• _Selected excerpt_:
————

A Princeton Middle School student is feeling sick after having eaten raw chicken that was served to her for lunch at the school March 10.
The student's mother took her to the hospital where doctors told her the student has signs of salmonella poisoning. A local doctor's office told the mother that the effects of salmonella poisoning can take as long as 72 hours to appear and the doctors won't know for sure until the results of the student's tests come back.
Symptoms of salmonellosis include diarrhea, fever, and abdominal cramps. The illness usually lasts between four and seven days.
The Mercer County Board of Education apologized publicly March 12, saying it is taking the necessary steps to make sure this kind of situation never happens again.
Joe Turner, Assistant Superintendent in Mercer County, agreed that the incident was due to human error.
"We should have known the protocol and the temperature that the chicken needed to be cooked at," Turner said. "It should have been noticed when the food was put out on the line; it should never have been put on the students plate.
"Again, it was a mistake, and we're going to make sure this doesn't happen again."
No disciplinary action has been taken yet, and the student with the symptoms will be out of school for the rest of the week.
Parents of students at Princeton Middle School are upset after a picture showing uncooked chicken on a school lunch tray served to students was posted on Facebook.
Princeton Middle School Principal Danny Buckner said some students were served "undercooked" chicken on Monday, March 10. He said when school officials noticed what had happened, the meat was disposed of and children were offered an alternate meal.
Several children were sent home after eating the chicken, saying it tasted funny and they had felt ill.
Local parents said the chicken was "nasty" and the parents are afraid of the children getting salmonella poisoning or becoming sick. The parents said they are frightened and hope their children do not eat what the school system is serving.
"The temperature of chicken needs to be brought to 165 degrees for at least 15 seconds internally, if it's under cooked, you can have salmonella, which is basically going to involve vomiting, throwing up and fever," said Andrew Whittaker of the Mercer County Health Department.
"This is not the first time this has happened," a local mother said. "They've had under-cooked chicken before, I know at the holiday time, that their holiday meals, which is like turkey and gravy and things, the gravy was frozen.
"They're quite often given different types of things that aren't fully cooked, over-cooked, under-cooked. It's just not edible."
The Child Nutrition Supervisor for Mercer County Schools, Pam Reid, was told about the incident. She was at Princeton Middle School Tuesday.
The Mercer County Health Department said it is investigating the school's cooking procedures.

————

• _Record set_:
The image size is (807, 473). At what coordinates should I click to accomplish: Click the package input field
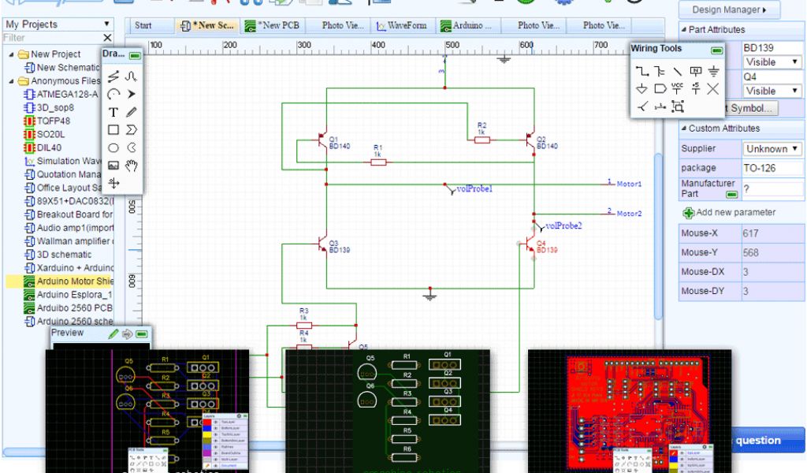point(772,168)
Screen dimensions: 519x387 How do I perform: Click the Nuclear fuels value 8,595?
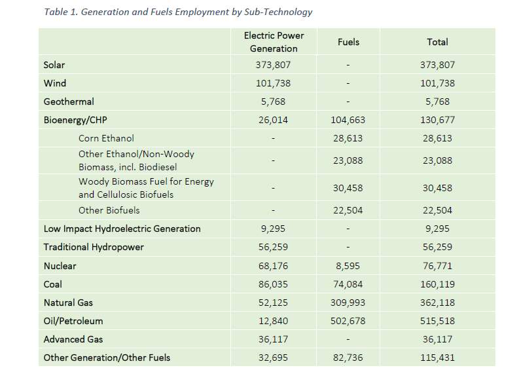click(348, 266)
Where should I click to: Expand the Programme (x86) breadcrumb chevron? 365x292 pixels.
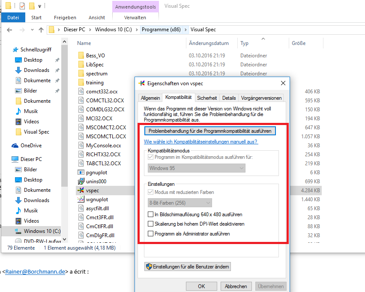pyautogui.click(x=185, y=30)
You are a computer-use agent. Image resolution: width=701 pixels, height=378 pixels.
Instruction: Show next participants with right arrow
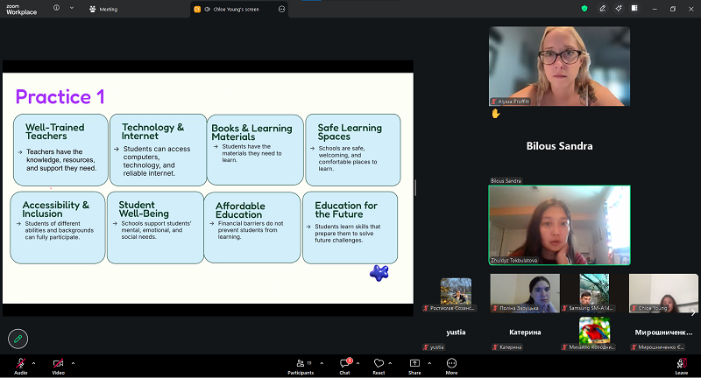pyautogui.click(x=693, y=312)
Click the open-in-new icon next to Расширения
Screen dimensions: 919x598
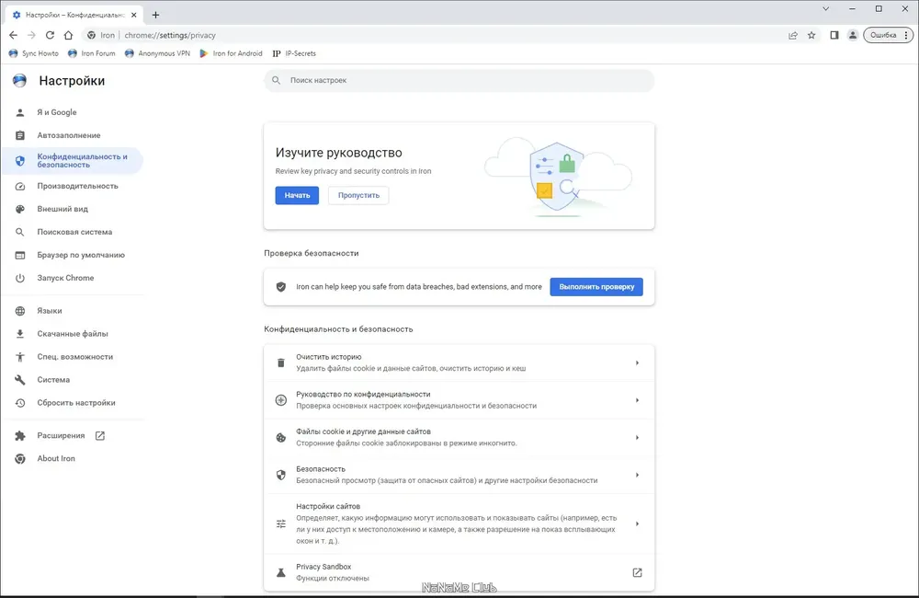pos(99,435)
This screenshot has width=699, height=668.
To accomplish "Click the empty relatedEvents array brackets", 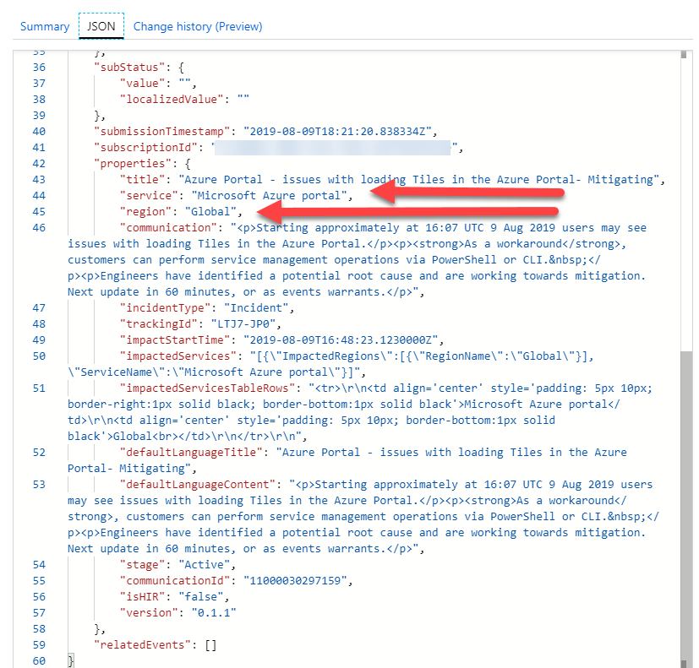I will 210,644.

————

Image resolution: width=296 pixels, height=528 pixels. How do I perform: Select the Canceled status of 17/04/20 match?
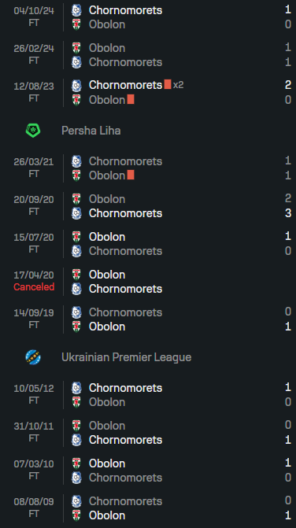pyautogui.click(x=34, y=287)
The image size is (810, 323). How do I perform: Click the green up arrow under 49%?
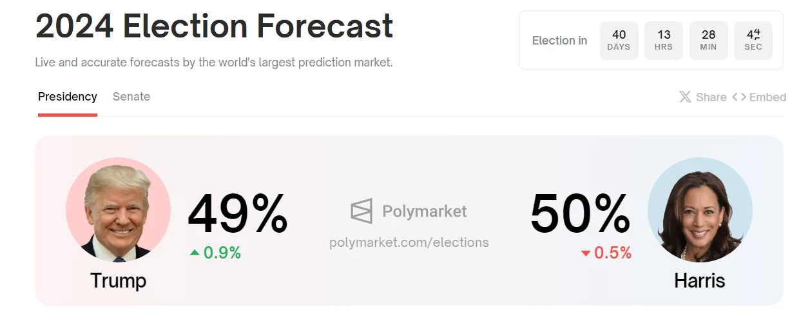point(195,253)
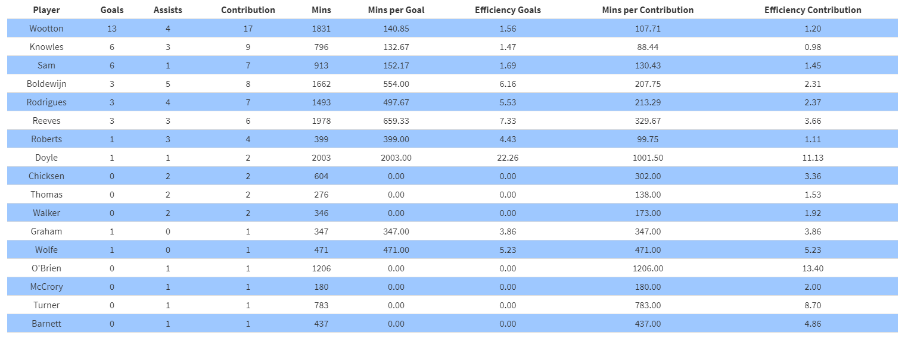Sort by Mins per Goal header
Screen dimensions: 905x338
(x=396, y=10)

————

• _How to complete this task_:
Answer these questions from the article about the undercooked chicken at Princeton Middle School:
(a) According to Andrew Whittaker, what internal temperature must chicken reach, and for how long?
(b) On what date did the Mercer County Board of Education publicly apologize?
(c) Who is the Child Nutrition Supervisor for Mercer County Schools?

• _Result for this exercise_:
(a) 165 degrees, for at least 15 seconds
(b) March 12
(c) Pam Reid